_Reading text_:
Third National Bank of St. Louis v. Reichert

Decision Date31 March 1903
Citation73 S.W. 893,101 Mo.App. 242
PartiesTHIRD NATIONAL BANK OF ST. LOUIS, Respondent, v. W. J. REICHERT, Appellant
CourtMissouri Court of Appeals

Appeal from St. Louis City Circuit Court.--Hon. O'Neill Ryan Judge.

AFFIRMED.

Judgment affirmed.

Turner & Holder and Frank E. Richey for appellant.

(1) Under the uncontradicted evidence in the case the plaintiff was not a bona fide holder for value and before maturity of the note sued on, so as to preclude the defense of a want of consideration. (2) The note sued on was transferred, i. e both indorsed and delivered, to the plaintiff, after the maturity of the note, and the plaintiff therefore holds it subject to all defenses that could have been set up as against the transferrer. Kellogg v. Schnaake, 56 Mo 136; Lee v. Turner, 15 Mo.App. 205; Julian v. Calkins, 85 Mo. 202; Turner v. Hoyle, 95 Mo. 337. (3) The uncontradicted evidence establishes the defense that there was no consideration for the original note of which the note sued on was a renewal note, and the original note having been given without any consideration, the renewal note was without consideration. Comings v. Leedy, 114 Mo. 454; Twile v. Sargent, 63 Minn. 218; Bank v. Barmann, 124 Ill. 200; Tiedeman on Com. Paper, sec. 180; 1 Daniel on Neg. Inst. (3 Ed.), secs. 179, 205, 206.

_Work instructions_:
1. According to the case summary, which court heard the appeal?
2. Please transcribe everything in the case summary from "Decision Date31 March" down to "Richey for appellant.".
The rows play no part in this work.

_Material provided_:
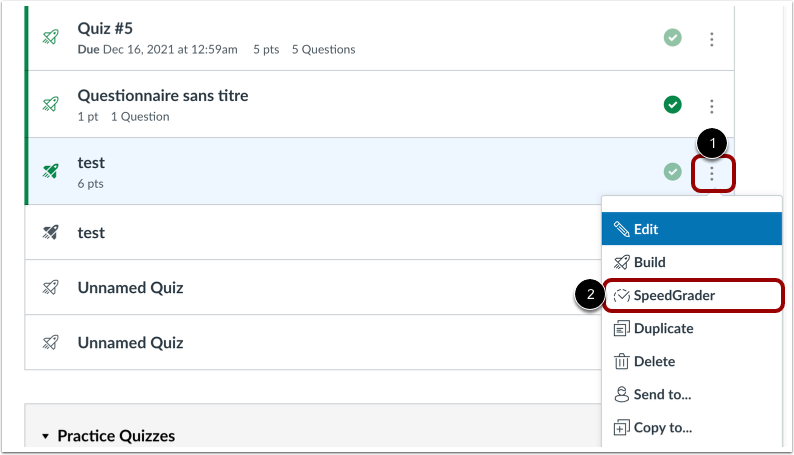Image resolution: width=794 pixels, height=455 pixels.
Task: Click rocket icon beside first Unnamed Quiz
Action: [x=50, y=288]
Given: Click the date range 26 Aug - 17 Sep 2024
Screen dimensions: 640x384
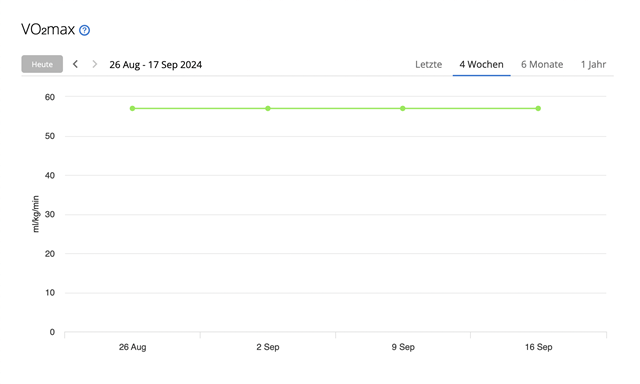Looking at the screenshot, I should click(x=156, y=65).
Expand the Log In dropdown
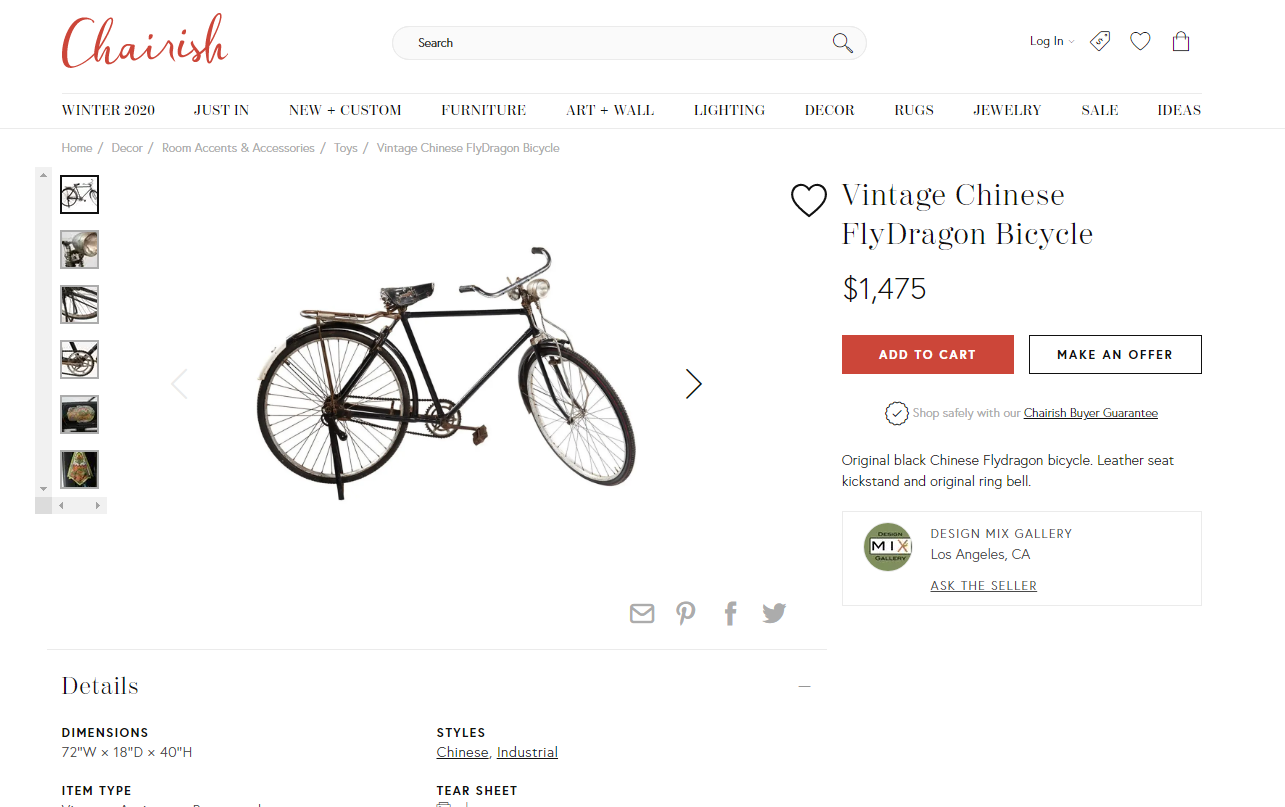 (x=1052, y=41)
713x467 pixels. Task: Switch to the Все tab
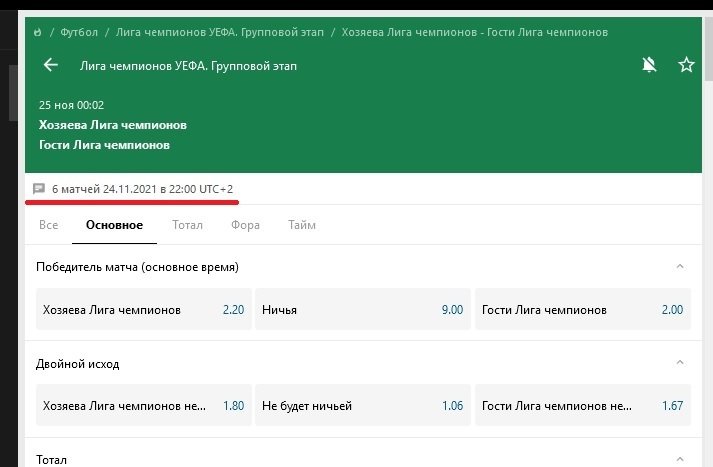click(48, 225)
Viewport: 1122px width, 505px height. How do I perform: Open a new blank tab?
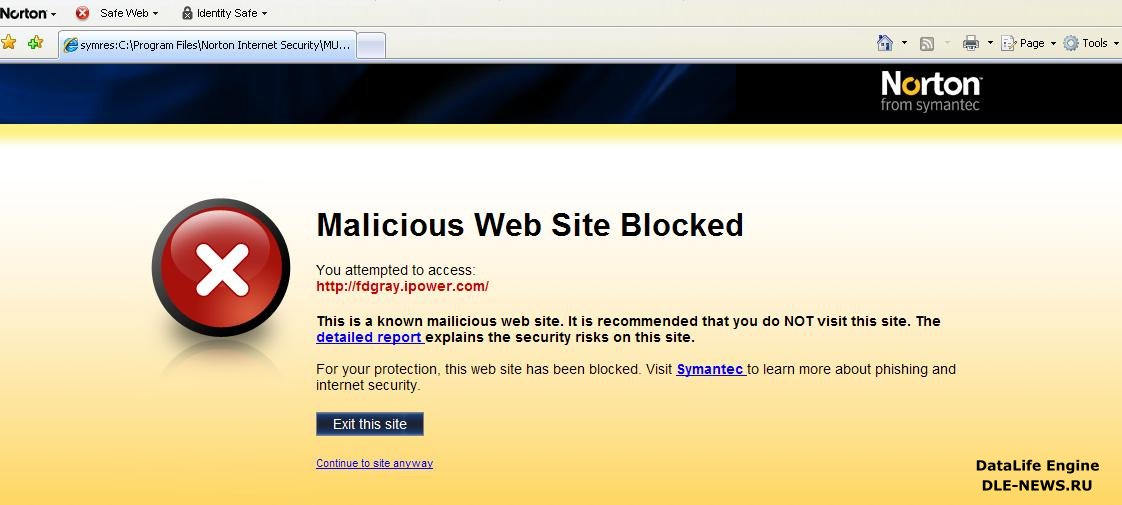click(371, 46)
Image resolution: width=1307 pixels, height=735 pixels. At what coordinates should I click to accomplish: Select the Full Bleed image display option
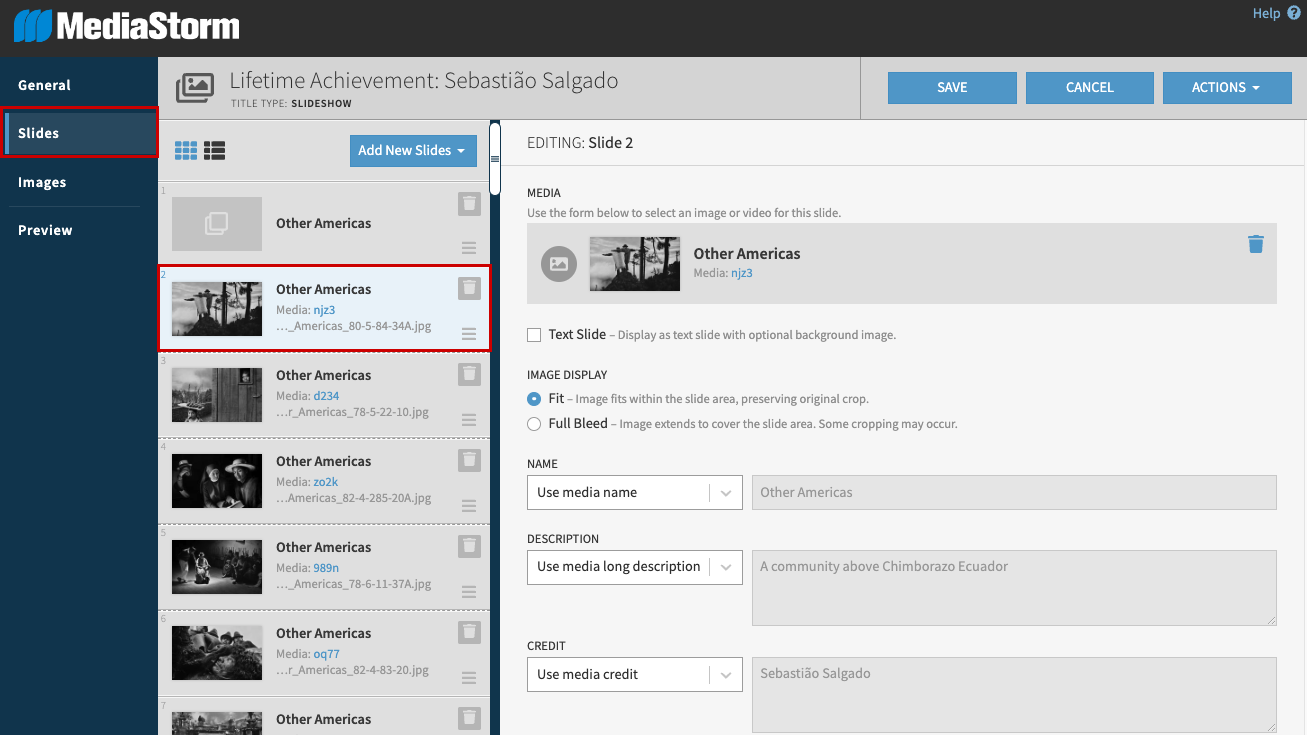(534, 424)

_Answers given_:
1. The Missouri Court of Appeals.

2.
Decision Date31 March 1903
Citation73 S.W. 893,101 Mo.App. 242
PartiesTHIRD NATIONAL BANK OF ST. LOUIS, Respondent, v. W. J. REICHERT, Appellant
CourtMissouri Court of Appeals

Appeal from St. Louis City Circuit Court.--Hon. O'Neill Ryan Judge.

AFFIRMED.

Judgment affirmed.

Turner & Holder and Frank E. Richey for appellant.